Streit's Lower East Side matzo factory usually baked about 16,000 lbs of matzo each day. In preparation for Passover the factory ran 20 hours a day, testing its 30,000 lbs per day capacity.

==New factory==
Since the 1980s the Lower East Side has experienced hyper-gentrification. The neighborhood is now a burgeoning area with rising rents. The Streit family even considered at one point opening a café or bar that serves matzo, to go with the Lower East Side's new nightlife scene.

On December 20, 2007, it was announced that the factory had been listed for sale for $25 million. The Streit's family cited noise complaints, congested streets, and their desire to modernize its equipment as the reasons for their eventual move. Its realtor, Massey Knakel Realty Services, commented "the building will most likely be torn down and converted into luxury condominiums."

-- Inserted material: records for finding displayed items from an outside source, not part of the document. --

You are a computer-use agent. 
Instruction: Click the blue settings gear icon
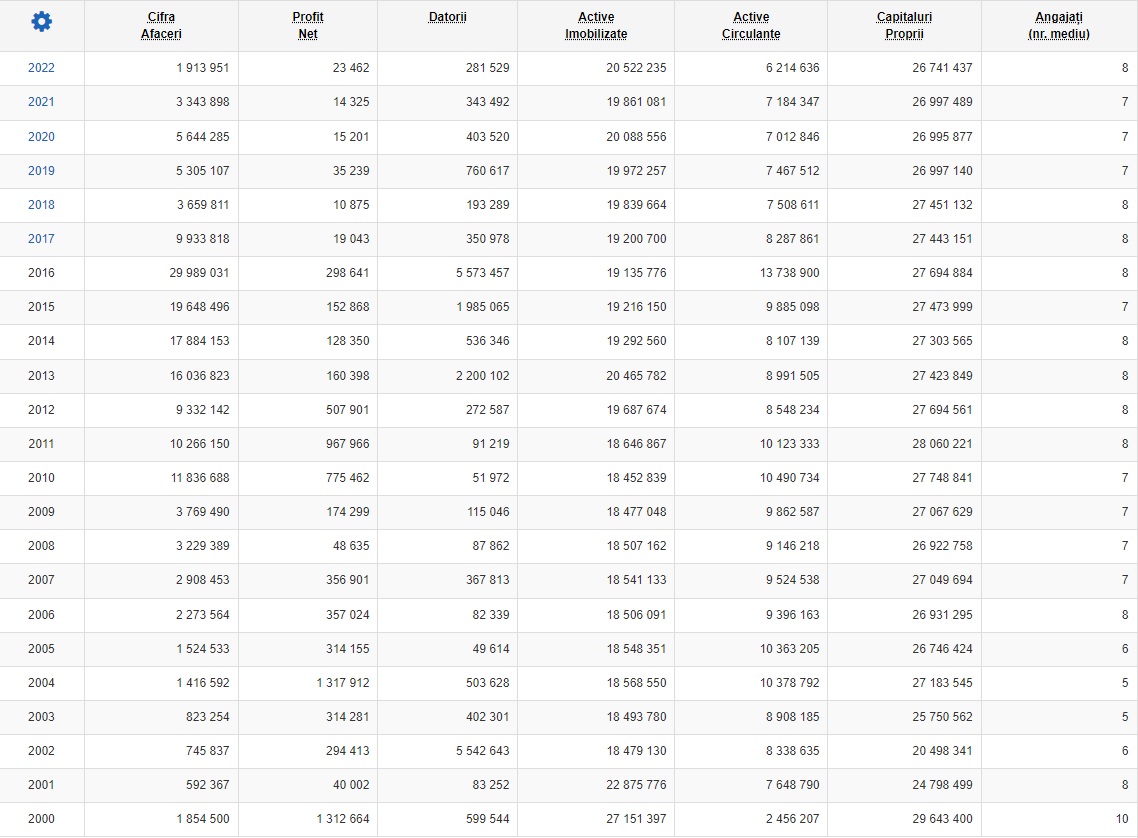tap(41, 22)
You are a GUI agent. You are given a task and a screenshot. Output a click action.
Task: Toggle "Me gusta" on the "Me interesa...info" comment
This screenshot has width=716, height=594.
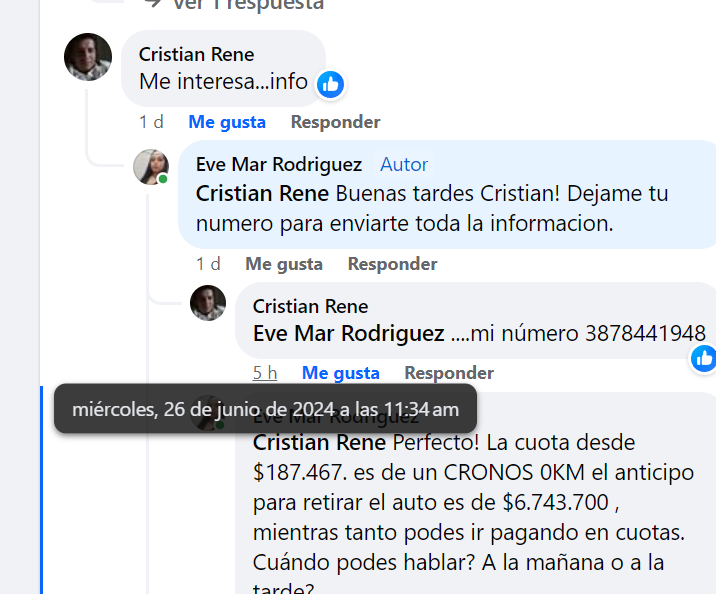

Midtown East-based Cogswell Realty bought the factory for $30.75 million in 2015. Cogswell closed on the properties, which together span roughly 50,000 square feet, in May 2015. Cogswell Lee Development and Gluck+, which is also the project's architect, are developing the condo building, and plan to festoon the lobby with Streit's memorabilia

The new Streit's factory at 171 Route 303, Orangeburg, New York, replaced the factory in Manhattan and warehouse and dry pack facility in Moonachie, New Jersey. Bag-and-box mixes like the matzo ball and soup mix, potato pancake mix, and most of the other side items had been made in New Jersey for years.

==Products==
Besides matzo, Streit's produces many other kosher products under its name. They also operate a separate label of foods called Ethnic Delights, which is mainly condiments and seasonings.